As is apparent from the above description, according to the present invention, a driving machine having a coil and energizing the coil to generate a driving force, and the energization to drive the driving machine. A drive device comprising a drive circuit, further comprising an electric cooling means for cooling a heat generating portion of the device, wherein the coil is energized when the energization of the coil is cut off or switched when the drive machine is driven. Since a configuration in which a circuit for driving the cooling means is provided by the generated back electromotive force is adopted, a power source dedicated to the cooling means is unnecessary, cooling by the cooling means is not wasted, and can be performed efficiently and effectively,
It is possible to obtain an excellent effect that the power saving and the life of the cooling means can be extended, and further the device can be downsized and the cost can be reduced.

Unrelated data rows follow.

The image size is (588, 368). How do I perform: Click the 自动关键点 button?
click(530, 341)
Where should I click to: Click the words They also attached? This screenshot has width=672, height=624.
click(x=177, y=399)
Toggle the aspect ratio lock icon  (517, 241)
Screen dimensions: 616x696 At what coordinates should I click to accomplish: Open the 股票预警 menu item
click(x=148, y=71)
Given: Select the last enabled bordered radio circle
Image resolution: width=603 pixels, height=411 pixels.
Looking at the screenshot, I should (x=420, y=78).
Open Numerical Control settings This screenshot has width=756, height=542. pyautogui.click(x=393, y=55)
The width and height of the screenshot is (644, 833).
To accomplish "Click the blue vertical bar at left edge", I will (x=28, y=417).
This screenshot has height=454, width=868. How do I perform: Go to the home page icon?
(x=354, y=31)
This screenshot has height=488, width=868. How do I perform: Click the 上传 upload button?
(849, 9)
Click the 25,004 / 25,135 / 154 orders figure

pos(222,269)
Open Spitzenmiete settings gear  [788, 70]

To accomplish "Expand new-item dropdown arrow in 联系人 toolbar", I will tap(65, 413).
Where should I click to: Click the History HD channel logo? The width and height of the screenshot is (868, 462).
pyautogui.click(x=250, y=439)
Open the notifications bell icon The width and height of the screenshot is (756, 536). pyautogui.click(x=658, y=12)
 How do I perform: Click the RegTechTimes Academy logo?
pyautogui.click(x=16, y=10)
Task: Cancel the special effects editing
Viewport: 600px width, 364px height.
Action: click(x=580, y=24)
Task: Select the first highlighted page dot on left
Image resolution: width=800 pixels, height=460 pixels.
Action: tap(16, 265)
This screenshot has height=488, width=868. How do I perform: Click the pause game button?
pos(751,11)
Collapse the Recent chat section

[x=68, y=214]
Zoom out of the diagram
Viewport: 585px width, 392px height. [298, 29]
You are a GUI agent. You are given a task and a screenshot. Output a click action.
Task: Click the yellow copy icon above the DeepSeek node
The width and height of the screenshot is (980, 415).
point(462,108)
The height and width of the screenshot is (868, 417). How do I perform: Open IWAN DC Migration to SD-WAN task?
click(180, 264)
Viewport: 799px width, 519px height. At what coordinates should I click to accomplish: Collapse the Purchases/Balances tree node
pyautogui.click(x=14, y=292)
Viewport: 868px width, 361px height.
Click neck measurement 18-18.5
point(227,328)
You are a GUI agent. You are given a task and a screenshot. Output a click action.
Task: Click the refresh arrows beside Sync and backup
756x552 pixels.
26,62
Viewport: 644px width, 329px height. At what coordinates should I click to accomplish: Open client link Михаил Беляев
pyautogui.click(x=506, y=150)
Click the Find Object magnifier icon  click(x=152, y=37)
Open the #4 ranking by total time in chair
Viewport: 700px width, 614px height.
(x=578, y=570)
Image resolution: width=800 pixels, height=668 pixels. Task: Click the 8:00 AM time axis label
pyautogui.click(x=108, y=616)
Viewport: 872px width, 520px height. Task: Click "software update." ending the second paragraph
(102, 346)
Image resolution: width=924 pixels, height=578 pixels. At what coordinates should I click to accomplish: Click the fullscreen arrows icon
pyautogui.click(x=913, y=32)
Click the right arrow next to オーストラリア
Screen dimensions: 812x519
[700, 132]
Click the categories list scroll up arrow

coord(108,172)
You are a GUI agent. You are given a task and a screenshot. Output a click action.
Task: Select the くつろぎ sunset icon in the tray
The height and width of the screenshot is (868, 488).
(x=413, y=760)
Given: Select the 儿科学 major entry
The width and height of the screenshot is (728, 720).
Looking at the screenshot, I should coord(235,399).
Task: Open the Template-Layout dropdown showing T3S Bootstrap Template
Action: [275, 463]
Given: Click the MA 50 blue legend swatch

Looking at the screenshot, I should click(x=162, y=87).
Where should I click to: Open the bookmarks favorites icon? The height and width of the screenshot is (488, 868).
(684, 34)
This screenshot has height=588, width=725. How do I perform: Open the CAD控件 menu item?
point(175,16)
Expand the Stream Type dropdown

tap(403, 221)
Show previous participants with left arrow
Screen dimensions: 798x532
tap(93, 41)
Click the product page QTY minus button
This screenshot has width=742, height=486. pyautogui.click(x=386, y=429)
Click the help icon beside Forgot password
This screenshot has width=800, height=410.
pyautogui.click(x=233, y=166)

[Brief description of drawings]

FIG. 1 is a circuit diagram showing a circuit configuration of a motor drive device according to an embodiment of the present invention.

FIG. 2 is a perspective view showing a physical configuration of the device.

FIG. 3 is a waveform diagram showing waveforms of a drive voltage and a current of a fan 4 by a fan drive circuit 5 of the same device.

[Explanation of reference numerals] 1 stepping motor 2 power supply circuit 3 transistor drive circuit 4 cooling fan 5 fan drive circuit 6 control box 7 circuit board 8 motor drive circuits D1 to D15, D21 to D25 diodes L1 to L5 coils T1 to T11 transistors ZD Zener diode

Claims (1)

[Claims] 1. A drive device comprising a drive machine having a coil for energizing the coil to generate a driving force, and a drive circuit for energizing the drive machine to drive the drive machine, further comprising heat generation of the device. In a drive device having an electric cooling means for cooling a part, a circuit is provided for driving the cooling means by a back electromotive force generated in the coil when the energization of the coil is cut off or switched when the driving machine is driven. A drive device characterized by the above.